- Subjective: In this section, you need to document the patient’s personal and medical history. You should ask the patient to describe their gastrointestinal symptoms. Include the duration, intensity, and onset of symptoms. Also, you should ask the patient about their other medical conditions, past surgeries, medication, and family history.
- Documentation of physical assessments findings. Record the patient’s vital signs, such as temperature, blood pressure, heart rate, and respiratory rate. Perform a complete abdominal exam, which includes auscultation and palpation.

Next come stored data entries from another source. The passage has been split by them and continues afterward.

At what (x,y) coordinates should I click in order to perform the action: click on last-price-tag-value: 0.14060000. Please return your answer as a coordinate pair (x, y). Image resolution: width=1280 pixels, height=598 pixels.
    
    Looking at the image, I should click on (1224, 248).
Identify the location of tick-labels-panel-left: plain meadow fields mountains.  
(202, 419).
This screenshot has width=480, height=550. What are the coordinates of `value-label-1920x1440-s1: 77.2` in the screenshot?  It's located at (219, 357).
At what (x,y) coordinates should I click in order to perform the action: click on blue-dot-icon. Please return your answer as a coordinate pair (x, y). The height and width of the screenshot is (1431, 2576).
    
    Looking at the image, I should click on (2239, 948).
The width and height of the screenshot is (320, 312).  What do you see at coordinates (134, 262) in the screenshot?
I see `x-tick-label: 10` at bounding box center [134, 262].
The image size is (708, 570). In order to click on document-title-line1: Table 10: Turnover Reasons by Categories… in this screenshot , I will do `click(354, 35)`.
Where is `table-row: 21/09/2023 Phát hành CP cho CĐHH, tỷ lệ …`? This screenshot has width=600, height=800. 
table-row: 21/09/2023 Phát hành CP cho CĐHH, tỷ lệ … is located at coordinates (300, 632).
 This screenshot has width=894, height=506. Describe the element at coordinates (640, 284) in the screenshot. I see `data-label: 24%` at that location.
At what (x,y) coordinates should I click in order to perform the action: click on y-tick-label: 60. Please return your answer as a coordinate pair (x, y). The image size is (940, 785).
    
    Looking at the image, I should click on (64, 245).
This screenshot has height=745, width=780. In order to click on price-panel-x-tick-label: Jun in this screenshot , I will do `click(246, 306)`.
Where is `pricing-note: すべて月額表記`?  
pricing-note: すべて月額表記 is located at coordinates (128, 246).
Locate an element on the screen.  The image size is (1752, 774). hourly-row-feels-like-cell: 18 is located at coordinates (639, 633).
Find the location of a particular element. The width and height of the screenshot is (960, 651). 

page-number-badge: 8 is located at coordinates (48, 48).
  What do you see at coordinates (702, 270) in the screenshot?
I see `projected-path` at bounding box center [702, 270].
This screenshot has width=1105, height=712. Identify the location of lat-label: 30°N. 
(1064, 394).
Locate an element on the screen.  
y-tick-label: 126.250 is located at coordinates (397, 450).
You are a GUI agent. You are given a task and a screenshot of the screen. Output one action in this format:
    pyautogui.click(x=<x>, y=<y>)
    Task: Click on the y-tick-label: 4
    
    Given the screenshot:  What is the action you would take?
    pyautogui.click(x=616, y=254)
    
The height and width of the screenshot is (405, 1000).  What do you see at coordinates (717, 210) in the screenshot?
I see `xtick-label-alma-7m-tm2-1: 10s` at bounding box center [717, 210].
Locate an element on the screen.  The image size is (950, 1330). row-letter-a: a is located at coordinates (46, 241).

Take note of any pertinent findings such as abdominal swelling, tenderness, and masses.
- Assessment: Based on the patient’s symptoms and physical examination, list a minimum of three possible differential diagnoses. They should be listed from the highest priority down to the lowest. Explain the reason you selected your primary diagnosis.
- This section outlines your diagnostic and primary diagnosis plan. List all the tests you’d order such as imaging tests, blood tests or endoscopies. Explain why you ordered these tests. Your plan should include both non-pharmacologic treatment options and pharmacologic ones, as well as alternative therapies and parameters for follow-up.
- This section is for reflection. In it, you should reflect upon your evaluation of the patient and what would be different if it were to happen again.
Please use the Episodic/Focused Template for your notes and make sure to include any documentation you need to finish the assignment.